Massive increase in business leverage

To some extent, these concerns seem justified, particularly considering the massive increase in business leverage since the Great Recession and a greater share of lower credit quality debt. In 1Q18, nonfinancial corporate debt (securities and loans) reached a new high of $9.1 trillion, an increase of $2.9 trillion or 48 percent since 1Q10. As a result, in the last eight years, the ratio of debt to GDP has increased from 40 percent to an all-time high of 46 percent. In almost all recessions since the 1950s, this ratio has edged up significantly prior to the economic downturn. Thus, the sharp increase in business leverage could soon prove unsustainable if interest rates rise too fast, asset valuations decline, demand for high-yielding assets weakens, and lending supply from institutional investors – collateralized loan obligations, hedge funds, private equity firms, etc.- becomes constrained.

 

Excesses in credit markets

Evidence of excesses in credit markets is also concerning. In 2017, leveraged loans issuance reached a new record high; around 65 percent of new loans were rated B- or less, and 75 percent of new institutional loans were covenant-lite (lacking usual protection for lenders). Around half of total borrowings were used to fund M&A activity, leveraged buyouts, dividends, and share buybacks. In addition, the share of speculative-grade corporate issuers rated B- or lower stands at its highest level (25 percent) since the financial crisis.

 

Increase in leveraged loans

The large increase in leveraged loans and speculative bond issuance could become a source of risk if market conditions reverse. Although traditional metrics like price-to-earnings and price-to-book are below previous peaks, they remain elevated and are well above historical averages. Therefore, modest changes to the projected path of interest rates, equity risk premium or expected earnings could cause a major asset price correction.
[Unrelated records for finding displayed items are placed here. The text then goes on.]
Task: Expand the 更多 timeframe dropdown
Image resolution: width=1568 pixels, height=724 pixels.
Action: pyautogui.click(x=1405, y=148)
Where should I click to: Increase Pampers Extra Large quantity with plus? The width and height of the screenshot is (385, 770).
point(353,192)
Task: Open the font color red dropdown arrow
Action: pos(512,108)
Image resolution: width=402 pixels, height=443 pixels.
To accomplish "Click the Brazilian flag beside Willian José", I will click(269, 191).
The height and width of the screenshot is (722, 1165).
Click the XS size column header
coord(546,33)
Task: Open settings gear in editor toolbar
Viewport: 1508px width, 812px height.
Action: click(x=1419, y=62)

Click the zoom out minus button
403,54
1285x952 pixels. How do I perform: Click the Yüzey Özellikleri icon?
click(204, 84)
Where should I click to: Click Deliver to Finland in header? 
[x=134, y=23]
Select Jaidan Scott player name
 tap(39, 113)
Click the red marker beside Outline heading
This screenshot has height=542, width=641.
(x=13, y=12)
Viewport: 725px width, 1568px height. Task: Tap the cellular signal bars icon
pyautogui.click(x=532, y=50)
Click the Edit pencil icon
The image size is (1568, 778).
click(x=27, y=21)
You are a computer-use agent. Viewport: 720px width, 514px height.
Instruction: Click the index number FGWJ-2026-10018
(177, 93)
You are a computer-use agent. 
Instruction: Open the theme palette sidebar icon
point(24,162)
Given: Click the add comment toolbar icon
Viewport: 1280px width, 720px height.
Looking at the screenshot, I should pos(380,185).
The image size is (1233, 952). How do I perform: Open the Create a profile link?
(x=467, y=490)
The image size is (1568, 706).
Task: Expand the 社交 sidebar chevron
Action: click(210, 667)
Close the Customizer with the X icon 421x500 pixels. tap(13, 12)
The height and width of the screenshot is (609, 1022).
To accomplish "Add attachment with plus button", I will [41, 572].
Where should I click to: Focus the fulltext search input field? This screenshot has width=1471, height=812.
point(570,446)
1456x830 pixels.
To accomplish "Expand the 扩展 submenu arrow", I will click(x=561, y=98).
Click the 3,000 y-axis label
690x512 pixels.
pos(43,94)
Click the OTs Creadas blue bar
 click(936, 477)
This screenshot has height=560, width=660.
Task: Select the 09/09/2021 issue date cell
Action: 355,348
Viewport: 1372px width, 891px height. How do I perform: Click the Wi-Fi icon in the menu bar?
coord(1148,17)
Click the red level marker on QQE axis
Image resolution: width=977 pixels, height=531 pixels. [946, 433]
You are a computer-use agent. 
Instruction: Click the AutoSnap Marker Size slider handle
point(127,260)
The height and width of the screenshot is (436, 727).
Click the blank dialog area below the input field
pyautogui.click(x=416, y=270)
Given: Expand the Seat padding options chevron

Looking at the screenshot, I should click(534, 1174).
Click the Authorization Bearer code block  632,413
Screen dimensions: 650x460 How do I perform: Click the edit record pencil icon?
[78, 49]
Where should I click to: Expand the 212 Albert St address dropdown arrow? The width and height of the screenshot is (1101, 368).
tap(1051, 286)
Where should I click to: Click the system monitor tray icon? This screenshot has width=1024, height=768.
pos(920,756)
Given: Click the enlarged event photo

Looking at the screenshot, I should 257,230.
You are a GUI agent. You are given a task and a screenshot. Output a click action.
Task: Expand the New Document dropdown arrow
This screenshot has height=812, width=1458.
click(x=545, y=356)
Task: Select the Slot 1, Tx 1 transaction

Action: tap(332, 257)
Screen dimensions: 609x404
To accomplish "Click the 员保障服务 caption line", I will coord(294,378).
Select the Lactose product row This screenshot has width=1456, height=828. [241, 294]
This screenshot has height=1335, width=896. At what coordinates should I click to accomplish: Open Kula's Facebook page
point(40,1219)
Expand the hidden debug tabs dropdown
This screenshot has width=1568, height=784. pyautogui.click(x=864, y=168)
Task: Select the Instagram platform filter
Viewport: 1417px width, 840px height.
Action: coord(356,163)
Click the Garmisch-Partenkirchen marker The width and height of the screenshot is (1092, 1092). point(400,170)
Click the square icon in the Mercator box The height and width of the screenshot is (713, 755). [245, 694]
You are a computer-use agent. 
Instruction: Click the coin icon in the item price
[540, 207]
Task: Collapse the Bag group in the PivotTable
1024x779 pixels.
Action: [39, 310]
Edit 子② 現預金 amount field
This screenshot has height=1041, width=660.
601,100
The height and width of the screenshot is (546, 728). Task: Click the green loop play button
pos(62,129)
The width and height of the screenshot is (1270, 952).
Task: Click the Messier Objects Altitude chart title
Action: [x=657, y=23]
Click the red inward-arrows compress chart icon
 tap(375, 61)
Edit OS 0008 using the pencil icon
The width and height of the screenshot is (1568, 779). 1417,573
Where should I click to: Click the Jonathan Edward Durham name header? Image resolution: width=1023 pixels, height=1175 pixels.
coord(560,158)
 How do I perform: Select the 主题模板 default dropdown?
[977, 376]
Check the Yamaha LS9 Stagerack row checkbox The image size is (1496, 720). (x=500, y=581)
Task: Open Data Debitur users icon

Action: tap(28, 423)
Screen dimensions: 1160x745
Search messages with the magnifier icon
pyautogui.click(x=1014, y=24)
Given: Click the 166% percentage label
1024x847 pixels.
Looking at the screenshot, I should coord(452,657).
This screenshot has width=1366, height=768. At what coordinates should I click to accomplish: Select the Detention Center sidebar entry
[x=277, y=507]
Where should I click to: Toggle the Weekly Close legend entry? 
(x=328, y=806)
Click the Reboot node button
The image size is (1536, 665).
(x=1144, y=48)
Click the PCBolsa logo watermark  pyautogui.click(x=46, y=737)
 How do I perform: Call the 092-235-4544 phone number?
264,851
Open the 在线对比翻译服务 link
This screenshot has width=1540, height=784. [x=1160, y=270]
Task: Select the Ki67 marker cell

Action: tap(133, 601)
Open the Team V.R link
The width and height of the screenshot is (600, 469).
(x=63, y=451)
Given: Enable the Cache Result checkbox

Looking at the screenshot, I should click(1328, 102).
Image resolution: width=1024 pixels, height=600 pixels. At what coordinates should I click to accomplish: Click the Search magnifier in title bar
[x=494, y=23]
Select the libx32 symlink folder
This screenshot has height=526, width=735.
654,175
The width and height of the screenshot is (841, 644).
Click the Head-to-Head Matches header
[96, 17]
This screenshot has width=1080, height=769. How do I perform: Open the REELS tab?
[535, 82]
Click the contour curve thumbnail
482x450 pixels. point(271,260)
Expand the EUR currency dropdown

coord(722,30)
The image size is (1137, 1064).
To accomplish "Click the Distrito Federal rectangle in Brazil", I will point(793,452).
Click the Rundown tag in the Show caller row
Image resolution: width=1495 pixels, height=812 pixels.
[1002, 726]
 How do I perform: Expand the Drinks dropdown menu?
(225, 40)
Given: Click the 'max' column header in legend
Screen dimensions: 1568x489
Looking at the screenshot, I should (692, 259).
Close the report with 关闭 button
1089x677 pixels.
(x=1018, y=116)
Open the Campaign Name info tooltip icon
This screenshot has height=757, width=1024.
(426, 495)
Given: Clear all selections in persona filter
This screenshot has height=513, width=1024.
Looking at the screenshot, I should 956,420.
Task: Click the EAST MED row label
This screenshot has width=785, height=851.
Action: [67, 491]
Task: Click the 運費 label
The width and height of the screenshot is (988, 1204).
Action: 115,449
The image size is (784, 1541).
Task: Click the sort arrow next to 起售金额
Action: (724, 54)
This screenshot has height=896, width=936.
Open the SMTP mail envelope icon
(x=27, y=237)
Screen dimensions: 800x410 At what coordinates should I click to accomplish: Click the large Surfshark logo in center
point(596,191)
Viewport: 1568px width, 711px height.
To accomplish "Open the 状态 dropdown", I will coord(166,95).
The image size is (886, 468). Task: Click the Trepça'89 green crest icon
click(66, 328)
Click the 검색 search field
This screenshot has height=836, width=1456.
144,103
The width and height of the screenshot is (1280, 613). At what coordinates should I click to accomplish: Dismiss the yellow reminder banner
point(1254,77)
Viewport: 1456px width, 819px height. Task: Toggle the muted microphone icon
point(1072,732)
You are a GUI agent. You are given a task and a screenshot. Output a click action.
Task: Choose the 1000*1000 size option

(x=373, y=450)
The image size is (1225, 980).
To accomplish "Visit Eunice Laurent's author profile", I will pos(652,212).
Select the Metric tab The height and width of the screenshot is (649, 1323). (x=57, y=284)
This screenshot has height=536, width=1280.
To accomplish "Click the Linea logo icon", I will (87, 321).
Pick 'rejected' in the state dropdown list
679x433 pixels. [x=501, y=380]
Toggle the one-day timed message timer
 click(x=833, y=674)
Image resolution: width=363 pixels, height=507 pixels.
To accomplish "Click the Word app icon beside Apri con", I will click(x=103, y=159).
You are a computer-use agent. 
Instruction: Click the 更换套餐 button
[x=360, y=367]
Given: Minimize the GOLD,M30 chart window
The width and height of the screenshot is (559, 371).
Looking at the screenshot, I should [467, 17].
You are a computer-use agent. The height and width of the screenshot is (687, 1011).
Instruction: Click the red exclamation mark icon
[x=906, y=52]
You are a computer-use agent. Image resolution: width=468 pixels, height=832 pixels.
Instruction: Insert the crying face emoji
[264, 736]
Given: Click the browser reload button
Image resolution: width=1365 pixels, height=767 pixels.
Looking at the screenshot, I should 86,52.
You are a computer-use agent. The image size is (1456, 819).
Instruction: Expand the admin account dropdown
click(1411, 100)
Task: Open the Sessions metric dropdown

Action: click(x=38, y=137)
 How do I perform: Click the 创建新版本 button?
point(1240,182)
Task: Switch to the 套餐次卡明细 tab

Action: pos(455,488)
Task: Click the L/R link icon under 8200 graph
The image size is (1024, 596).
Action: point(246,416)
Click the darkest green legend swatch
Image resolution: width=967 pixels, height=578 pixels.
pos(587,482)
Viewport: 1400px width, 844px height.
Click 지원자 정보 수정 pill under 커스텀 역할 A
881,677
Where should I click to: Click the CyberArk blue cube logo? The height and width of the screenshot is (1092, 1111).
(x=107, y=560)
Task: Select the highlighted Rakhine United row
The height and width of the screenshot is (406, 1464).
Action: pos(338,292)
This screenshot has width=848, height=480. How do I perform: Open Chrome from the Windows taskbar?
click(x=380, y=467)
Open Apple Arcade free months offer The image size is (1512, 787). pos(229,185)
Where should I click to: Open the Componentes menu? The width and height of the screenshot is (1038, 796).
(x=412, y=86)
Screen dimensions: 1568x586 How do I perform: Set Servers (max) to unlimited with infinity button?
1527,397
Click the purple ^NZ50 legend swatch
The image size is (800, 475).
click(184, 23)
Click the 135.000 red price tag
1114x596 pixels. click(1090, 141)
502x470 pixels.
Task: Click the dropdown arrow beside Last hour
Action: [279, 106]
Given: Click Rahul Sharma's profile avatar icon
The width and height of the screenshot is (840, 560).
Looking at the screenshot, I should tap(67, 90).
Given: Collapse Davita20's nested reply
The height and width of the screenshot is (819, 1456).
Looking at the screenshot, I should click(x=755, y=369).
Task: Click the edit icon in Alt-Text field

Already, default rates for high yield bonds and loans are trending up while yields for BBB- and BB-rated corporate bonds have increased around 70 and 100 basis points since year-end 2017, respectively. These developments resemble the decline in risk appetite for lower-rated borrowers that occurs during the later stages of the credit cycle. If that is the case, the adjustment could be more severe this time around given the higher reliance on leverage loans and increased influence of nonbank institutional investors.

 

Risks remain contained

Notwithstanding these trends, several factors show that the risks are still contained. Overall, monetary policy remains accommodative, and both borrowing costs and bond spreads are lower than historical averages. In fact, a considerable share of speculative-grade debt expected to mature in 2018 and 2019 has already been refinanced. Total net interest payments for nonfinancial corporate business are growing below their historical average and the ratio of debt-to-net worth is slightly below its historical trend. In addition, distress ratios remain contained across sectors excluding retail, restaurants and telecommunications, which are undergoing structural disruptions. Moreover, profit growth is expected to remain robust supported by ongoing GDP growth, while recent business tax cuts will ease cash flow pressures and boost profits for several more quarters. In sum, although it is still early to sound the alarm bells, downside risks from elevated business leverage are likely to continue increasing.